Louisiana’s gasoline tax has not been raised in more than 30 years and has lost more than half of its purchasing power since 1990. This is the main reason the state faces a $15 billion backlog of transportation needs. Now the Legislature is belatedly proposing to address the problem by shifting $500 million a year in tax revenue that currently supports public schools, health care and other public services into the state transportation trust fund. The tax shift was tacked onto House Bill 514 and proposes to make the “temporary” $0.045 state sales tax enacted in 2018 a permanent part of the state tax structure. The AP’s Melinda Deslatte explains:
Opponents said while they agree Louisiana needs to spend more on transportation improvements, they disagreed with extending a temporary sales tax to come up with the cash. “We promised people it would roll off,” said Sen. Karen Carter Peterson, a New Orleans Democrat. Sen. Joe Bouie, also a New Orleans Democrat, noted sales taxes hit the poor harder than other consumers, because they take a larger share of poor people’s income when they pay the tax. And Louisiana already has the second-highest combined average state and local sales tax rate in the nation at 9.52%, falling behind only Tennessee, according to the Washington, D.C.-based Tax Foundation.

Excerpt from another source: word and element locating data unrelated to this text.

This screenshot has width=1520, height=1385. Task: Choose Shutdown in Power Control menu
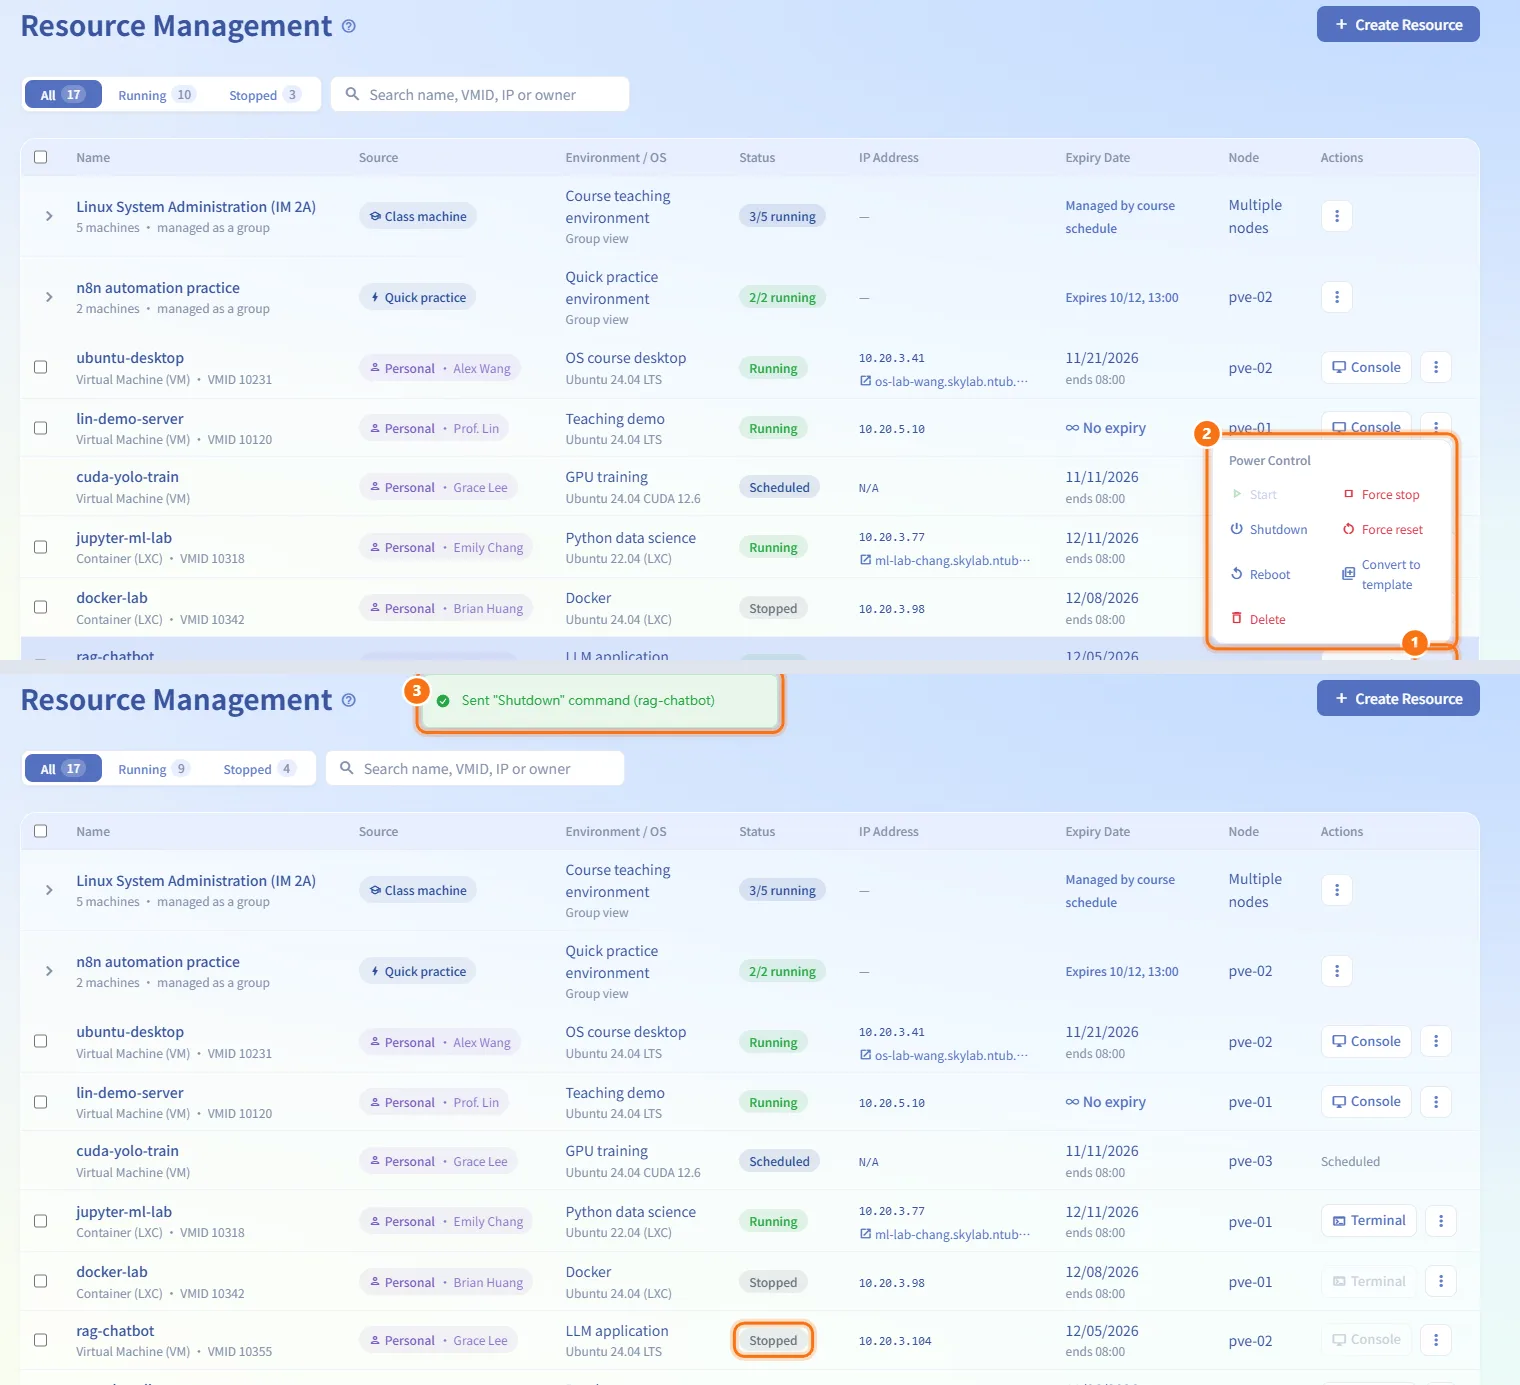1268,529
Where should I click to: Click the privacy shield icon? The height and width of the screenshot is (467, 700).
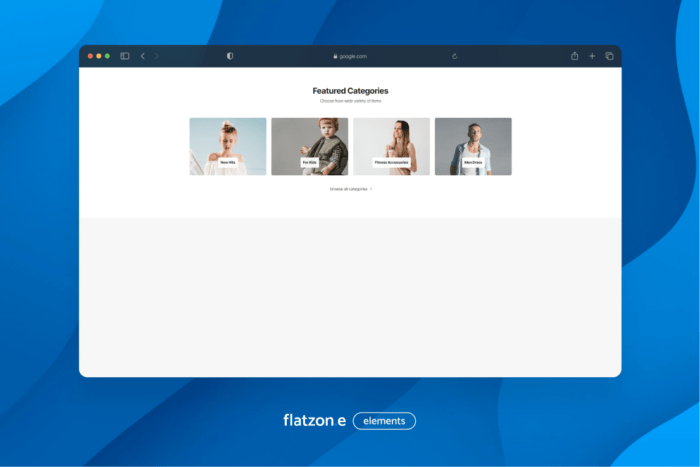tap(230, 56)
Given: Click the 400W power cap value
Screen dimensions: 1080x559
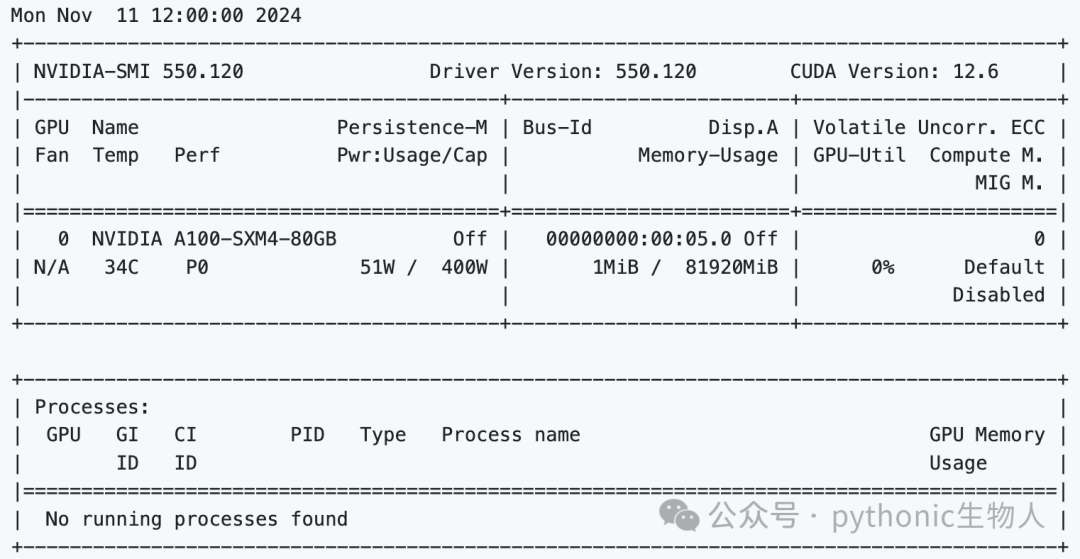Looking at the screenshot, I should [464, 267].
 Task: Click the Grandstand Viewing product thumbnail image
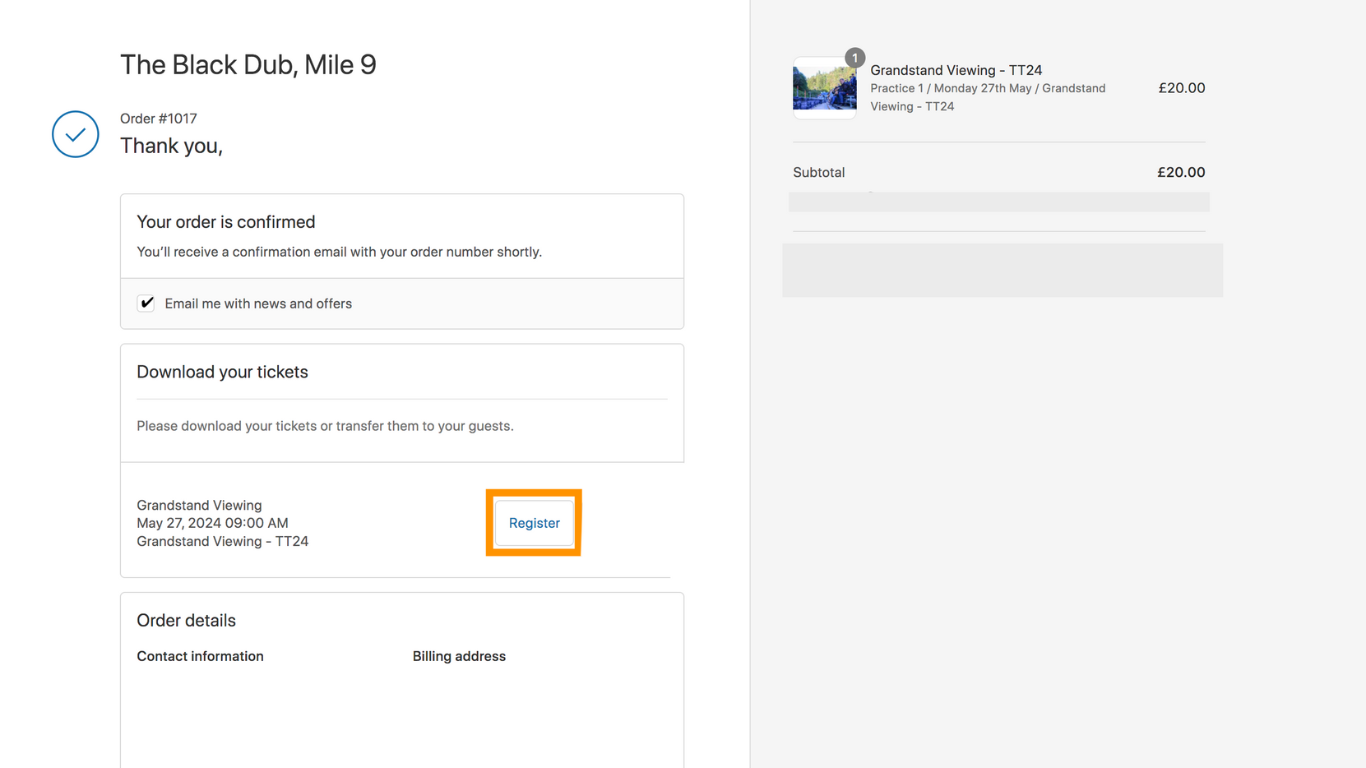824,90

Paying for roads and bridges on the backs of Black and brown Louisianans and low-income families and not having a plan to make up for the lost revenue that pays for vital services is not tax reform.
National attention on local pollution
Community activists in St. James Parish have argued for years that the $9.4 billion Formosa Plastics plant proposed for their community would saddle the low-income nearby neighborhoods with toxic pollution while the new factory jobs would mostly go to people from farther away. Their fight has now drawn international attention, including from the United Nations, the Biden administration and a group of attorney generals from states in the Northeast. The Advocate’s David Mitchell reports on a project that’s become a lightning rod for environmentalists across the country.
Some critics and outside observers say Formosa has become an early test case in a battle over the expansion of plastics production in North America, which some environmentalists see as the next front in the battle with ‘Big Oil.’ And the plant’s sheer size — 14 individual units on nearly 2,400 acres along the Mississippi — has made it a poster child for what a growing progressive movement calls ‘a fight for environmental justice,’ arguing its emissions would have a disparate impact on poor, minority communities. “It’s a real test of the Biden administration and how serious are they are about combating climate change,” said Judith Enck, president of Beyond Plastics, an effort based at Bennington College in Vermont to end plastic pollution.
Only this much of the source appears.